| | In case it hasn't already been made clear, the question which Robert has chosen to repeat is a dishonest one. Unspecified charges are always wrong. They are epistemologically wrong because they are arbitrary. The questioner wants his unsupported words to be treated the same as statements for which actual evidence or other valid support has been provided. That amounts to the altruistic demand that the listener do the speaker's work for him. And it's personally immoral. Unspecified charges and unsupported accusations amount to smears, smears which, since they are unspecific, the accused cannot even answer, and should not need to answer without cause. Beside improper insults in the context of etiquette, such accusations can, depending on context amount to libel, slander, and criminal defamation as well as contempt of court.

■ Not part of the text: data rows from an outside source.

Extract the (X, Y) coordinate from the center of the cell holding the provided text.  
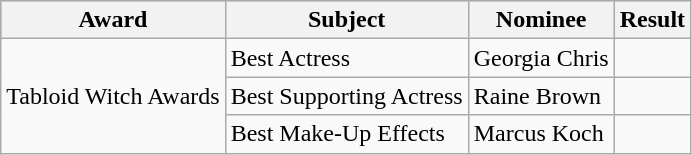
Result (652, 20)
Best Actress (346, 58)
Raine Brown (541, 96)
Georgia Chris (541, 58)
Nominee (541, 20)
Best Supporting Actress (346, 96)
Best Make-Up Effects (346, 134)
Award (113, 20)
Subject (346, 20)
Tabloid Witch Awards (113, 96)
Marcus Koch (541, 134)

Observe the motivation of the person above. Is it intellectually honest? When challenged we see that what was posed as an "intellectual" question was intended as an attack both on the subject of the question and the people to whom the question was addressed.
Unspecified charges and unsupported accusations are immoral smears at best and, in the end, the substance of show trials and lynchings.

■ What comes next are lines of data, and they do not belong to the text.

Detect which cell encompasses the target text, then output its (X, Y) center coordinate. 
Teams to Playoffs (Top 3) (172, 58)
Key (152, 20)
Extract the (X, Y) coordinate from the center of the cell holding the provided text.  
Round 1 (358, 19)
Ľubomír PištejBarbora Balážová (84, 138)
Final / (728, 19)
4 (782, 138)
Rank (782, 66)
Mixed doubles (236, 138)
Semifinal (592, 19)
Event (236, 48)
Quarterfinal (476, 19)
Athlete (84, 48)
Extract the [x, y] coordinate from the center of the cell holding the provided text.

They have no place within an Objectivist community.
That's funny stuff.
Here's some more funny stuff from Harry Binswanger:
I advise you to stay away from [Burns' book Goddess of the Market], for the reason I gave in an earlier post: it is almost impossible to keep all the false and slanted "facts" out of your subconscious "file folders." Not only would reading it, quite unjustly, tend to diminish your admiration for Ayn Rand, you are very likely, years later, to treat as fact that which is false or arbitrary.
(Rational subconscious premises might be tampered with by such E-vil influences as Kant or that Burns book.)